Now, consider that we want to grant alice
some system monitoring capabilities. There's a predefined role pg_read_all_settings
, which has the privileges required to view system configuration parameters. We grant alice
membership in it.
15-postgres=# GRANT pg_read_all_settings TO alice;
15-alice=> SHOW data_directory;
ERROR: must be superuser or have privileges of pg_read_all_settings to examine "data_directory"
The lack of the INHERIT
attribute makes alice
unable to view the parameters without explicitly switching roles.

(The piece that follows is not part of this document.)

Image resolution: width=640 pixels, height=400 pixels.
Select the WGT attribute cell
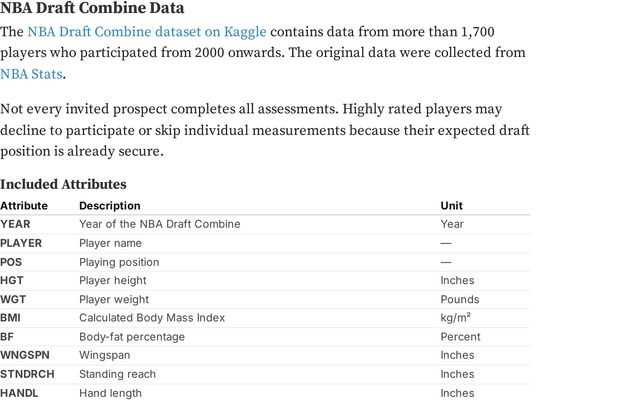coord(13,300)
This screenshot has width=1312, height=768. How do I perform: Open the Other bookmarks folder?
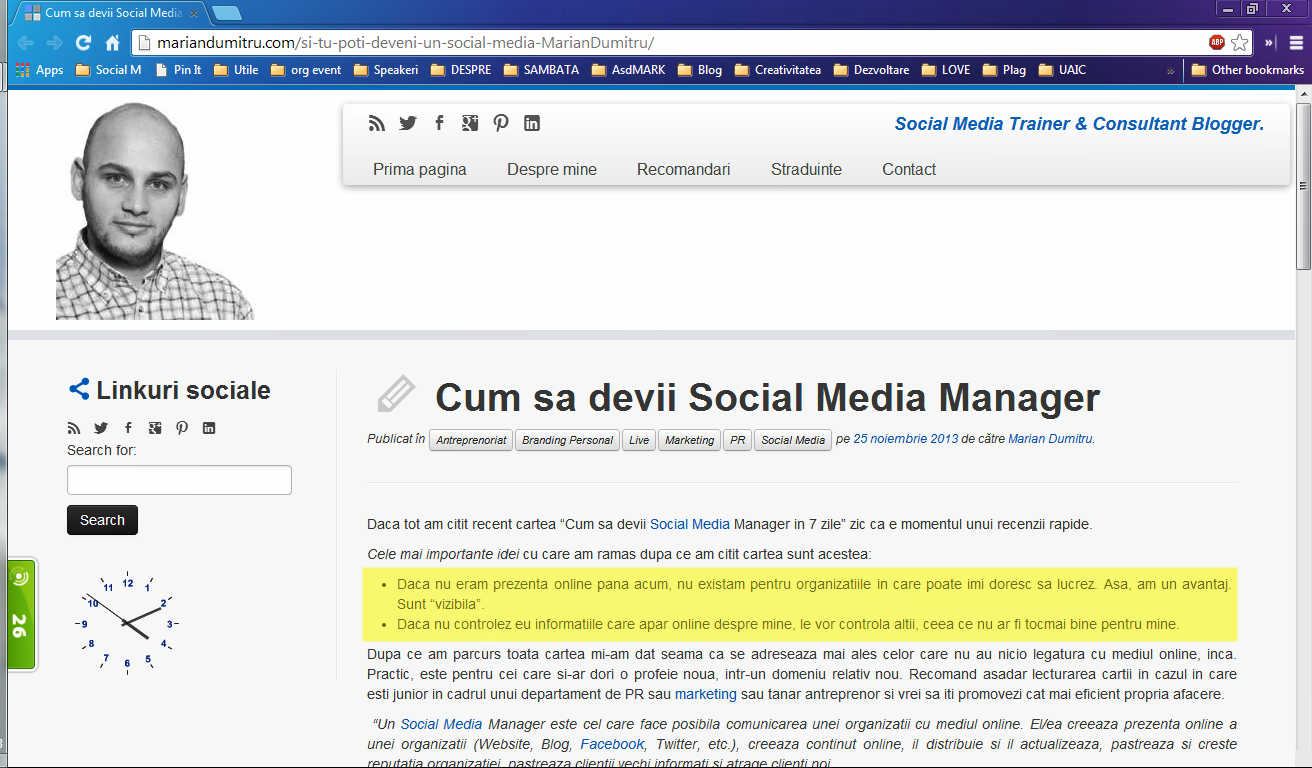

15-alice=> SET ROLE pg_read_all_settings;
15-alice=> SHOW data_directory;
data_directory
---------------------
/home/pal/pg15/data
But switching into the role pg_read_all_settings
is a major hassle. We want alice
to have all pg_read_all_settings
privileges by default, but we also want to have them switch to bob
explicitly when bob
's privileges are required.
And the new patch allows us to achieve that!
Let's reproduce the situation in PostgreSQL 16:
16-postgres=# CREATE ROLE alice LOGIN;
16-postgres=# CREATE ROLE bob LOGIN;
16-postgres=# CREATE TABLE t AS SELECT 42 AS col;
16-postgres=# GRANT SELECT ON t TO bob;
The GRANT
syntax has been extended. Now, when granting a role membership, you can specify whether or not the grantee inherits the role's privileges:
16-postgres=# GRANT bob TO alice WITH INHERIT FALSE;
16-postgres=# GRANT pg_read_all_settings TO alice WITH INHERIT TRUE;
Here, alice
may use pg_read_all_settings
privileges right away but needs to switch to bob
to run the get_ultimate_answer
function:
16-alice=> SHOW data_directory;
data_directory
---------------------
/home/pal/pg16/data
16-alice=> SELECT * FROM t;
ERROR: permission denied for table t
16-alice=> SET ROLE bob;
16-alice=> SELECT * FROM t;
col
-----
42
(1 row)
GRANT
data is stored in pg_auth_members
. Now it also includes the inherit_option
value:
16-postgres=# SELECT roleid::regrole, member::regrole, grantor::regrole,
admin_option, inherit_option
FROM pg_auth_members
WHERE member = 'alice'::regrole;
roleid | member | grantor | admin_option | inherit_option
----------------------+--------+----------+--------------+----------------
bob | alice | postgres | f | f
pg_read_all_settings | alice | postgres | f | t
But what about the INHERIT
attribute? Now it is only used in GRANT
whenever the WITH INHERIT
clause is not present. In this example, alice
has the INHERIT
attribute set, which means that the following command will record it in pg_auth_members
:
16-postgres=# GRANT pg_read_all_data TO alice;
The default value will change if the attribute is revoked.
16-postgres=# ALTER ROLE alice NOINHERIT;
16-postgres=# GRANT pg_write_all_data TO alice;
16-postgres=# SELECT roleid::regrole, member::regrole, grantor::regrole,
admin_option, inherit_option
FROM pg_auth_members
WHERE member = 'alice'::regrole;
roleid | member | grantor | admin_option | inherit_option
----------------------+--------+----------+--------------+----------------
bob | alice | postgres | f | f
pg_read_all_settings | alice | postgres | f | t
pg_read_all_data | alice | postgres | f | t
pg_write_all_data | alice | postgres | f | f
Important takeaway: the privilege inheritance behavior in PostgreSQL 16 changes. The INHERIT
no longer affects privilege inheritance and only affects subsequent GRANT
commands without WITH INHERIT
.
The other commit is for the ALTER DEFAULT PRIVILEGES
command. Now you need the INHERIT
attribute to be able to modify other roles' privileges. In our example, alice
can't use ALTER DEFAULT PRIVILEGES
to manage privileges for objects within bob
's schema.
pg_receivewal and pg_recvlogical now can handle SIGTERM
commit: 8b60db77
pg_receivewal
and pg_recvlogical
can run as daemons. When they do, systemd can only send SIGTERM
to stop them, but both tools expect SIGINT
to stop cleanly and just terminate on SIGTERM
. This is not an issue in itself, but when compression for pg_receivewal
is enabled, it only dumps data on disk on a clean exit.
So the developers ended up teaching the tools to recognize SIGTERM
properly.
This is all for now. Looking forward to the results of the November CommitFest!